Classic Hollywood: Errol Flynn, the World War II years


Joan Crawford once said that Errol Flynn was the “most beautiful man who ever lived.”

The Tasmanian-born Flynn had looks, charm and athleticism to spare. He became an overnight sensation with the swashbuckling 1935 classic “Captain Blood” and followed that with 1936’s “The Charge of the Light Brigade,” 1938’s “The Adventures of Robin Hood” and 1940’s “The Sea Hawk.”

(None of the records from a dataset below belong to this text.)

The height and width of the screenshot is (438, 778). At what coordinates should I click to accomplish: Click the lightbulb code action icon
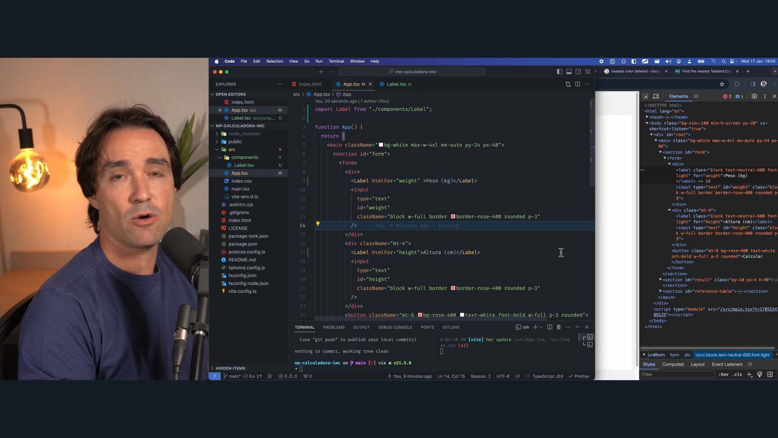click(x=318, y=224)
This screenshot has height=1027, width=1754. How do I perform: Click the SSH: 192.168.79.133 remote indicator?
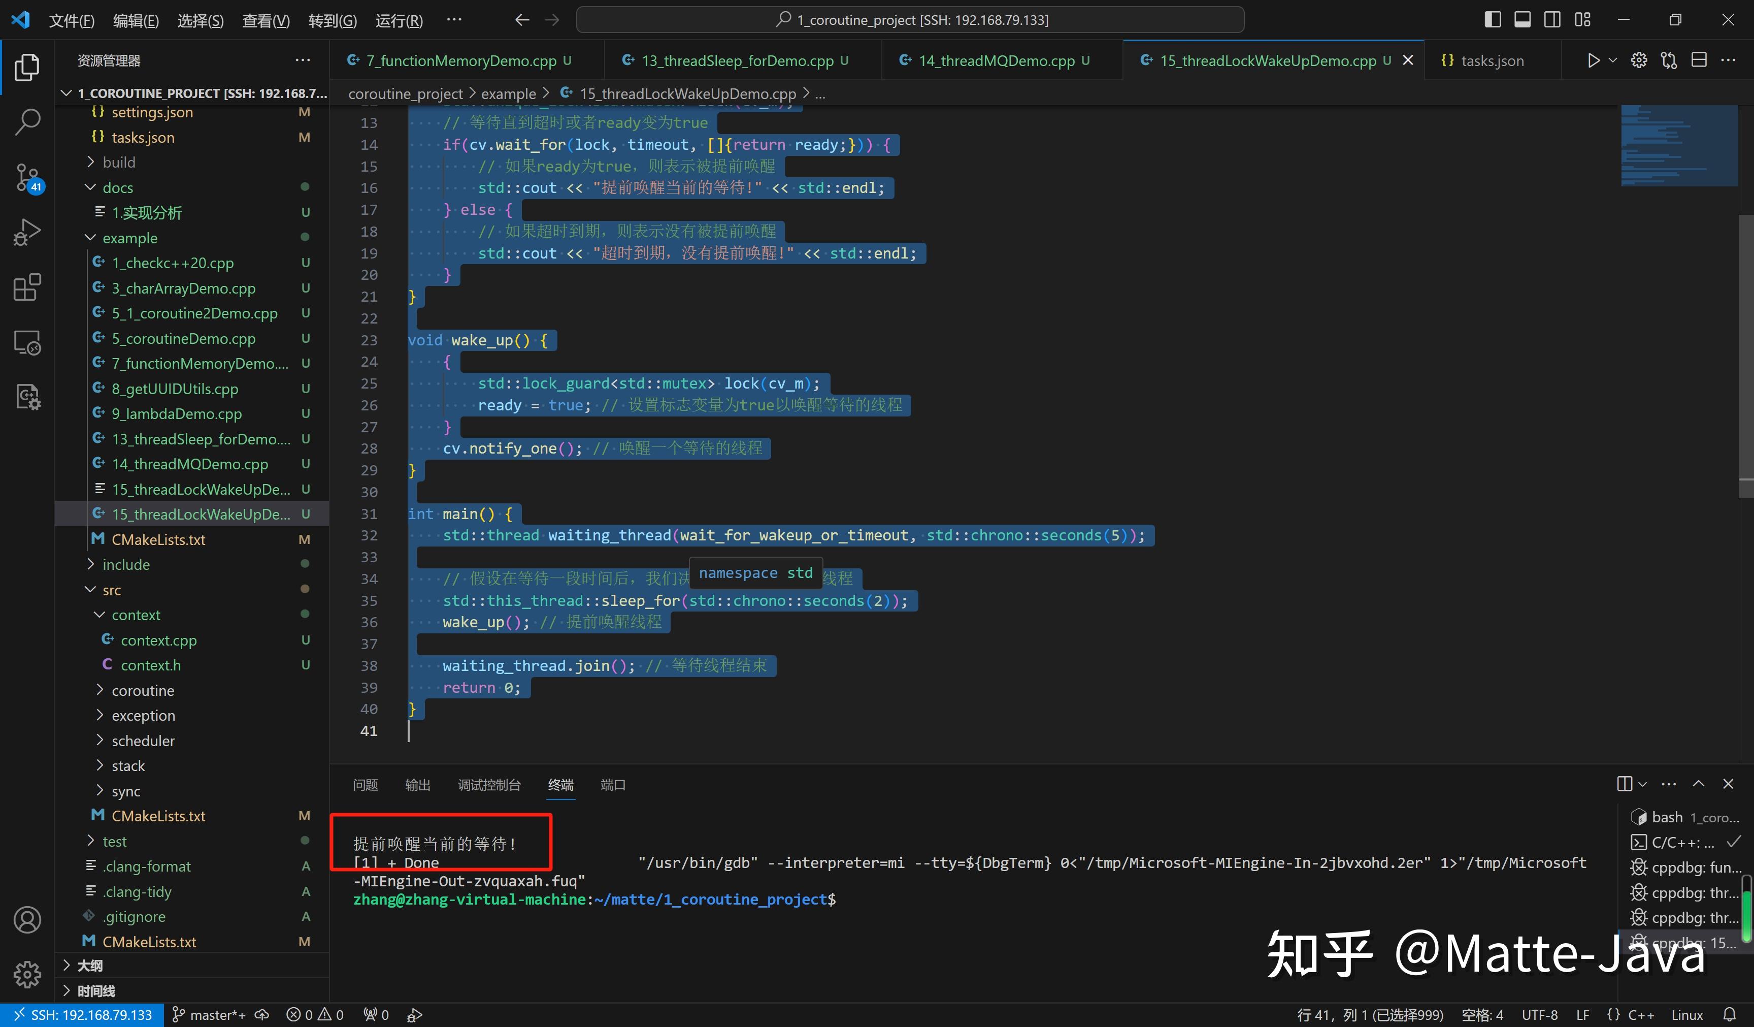point(81,1014)
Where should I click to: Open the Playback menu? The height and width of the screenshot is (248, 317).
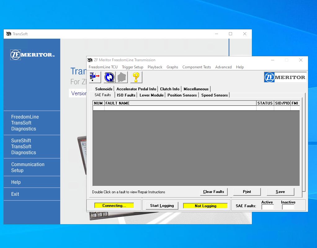point(155,67)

Errol Flynn films: The Classic Hollywood column in Wednesday’s Calendar about war films starring Errol Flynn misidentified film historian Frank Thompson as Frank Thomas. —

Errol Flynn films: In Wednesday’s Calendar section, the caption with a photo accompanying the Classic Hollywood column about Errol Flynn’s war movies misidentified two of the actors from the 1945 movie “Objective, Burma!” The caption said the actors, from left to right, were George Tobias, George Tyne, Flynn and John Alvin. The correct lineup, left to right, is Tobias, Anthony Caruso, Flynn and Tyne. —

That success notwithstanding, Flynn, who became a U.S. citizen in 1942, was turned down by every branch of the military because of a weak ticker, recurrent malaria, chronic back pain, chronic TB and a variety of venereal diseases. So the actor fought World War II in five eclectic action-adventure movies, which are being released on DVD this week by Warner Home Video.

“Errol Flynn Adventures” features 1942’s “Desperate Journey,” 1943’s “Edge of Darkness,” 1943’s “Northern Pursuit,” 1944’s “Uncertain Glory” and 1945’s “Objective, Burma!” Each disc includes coming attractions, newsreels, shorts and cartoons of the era. And with “Objective, Burma!” there also is fact-filled, breezy commentary from film historians Rudy Behlmer and Frank Thomas and film music historian Jon Burlingame.

During the time he was making his war films for Warner Bros., Flynn’s personal life was in turmoil. In the fall of 1942, his unlisted phone number was found among the possessions of 17-year-old Betty Hansen, who had come from the Midwest to visit her sister in Hollywood and had gone missing. After she was found, Hansen said that she had had sex with him at a party at actor Bruce Cabot’s house. To make matters worse, the L.A. district attorney disclosed that a 16-year-old, Peggy Satterlee, had also accused Flynn of having sex with her during a party on his yacht. Soon, he was on trial for statutory rape.

He was eventually acquitted of any wrongdoing and in one respect, at least, came out ahead: He wound up marrying 18-year-old Nora Eddington, whom he met through her job at the Hall of Justice.

Here’s a look at the films:

“Desperate Journey”

Made in early 1942 before his rape trial, “Desperate Journey” is the least successful of the films in this collection. Directed by Raoul Walsh, it’s almost a comedic romp through Germany. The film revolves around an RAF Flying Fortress whose crew is assigned to bomb deep into Germany. After they are shot down, they must take on the Nazis to get back to England. Flynn plays a charming Australian and Ronald Reagan is a fun-loving American.

“Edge of Darkness”

Far more dramatic is this adventure, directed by Lewis Milestone, about the inhabitants of a small Norwegian fishing town who rise up against the Nazis. Flynn is at his heroic best as the leader of the resistance.

Production was difficult because Flynn was dealing with the rape trial and had trouble concentrating on acting. But perhaps the biggest scandal was that Flynn spent his downtime romancing costar Ann Sheridan, who was married to George Brent.

“Northern Pursuit”

With Walsh directing again, Flynn stars as a Canadian Mountie of German descent who captures a downed Luftwaffe pilot (Helmut Dantine) who is also the head of a secret spy ring. Flynn is recruited to pretend he is sympathetic to the Nazi cause in order to crush them.

“Uncertain Glory”

Flynn gives an understated performance as a French roué on the lam for murder who decides to turn himself in as a saboteur in order to save the lives of 100 people in a small French village. Paul Lukas plays a dogged French detective. Walsh directed.

The film was made just after Flynn had signed a big new contract with Warner Bros. that granted him more power over story, casting and directors. He later told an interviewer that the role was “the best I’ve ever had.”

“Objective, Burma!”

A more mature Flynn heads the ensemble cast of Walsh’s lengthy but inspiring 1945 epic, which the British later condemned because the film paid no attention to the role that England played in Burma. It also has come under criticism for its depiction of the Japanese people, but in 1945 those negative depictions were de rigueur. A huge critical and commercial hit, the film was nominated for three Oscars, including for Franz Waxman’s pulsating score.

Flynn was reportedly well-behaved on the set. Walsh later said that “Errol was on his good behavior because he was writing a book when I was not using him. Between being gung ho with his men and typing his life story, he had no time for anymore than half a dozen drinks, which to him was almost total abstinence.”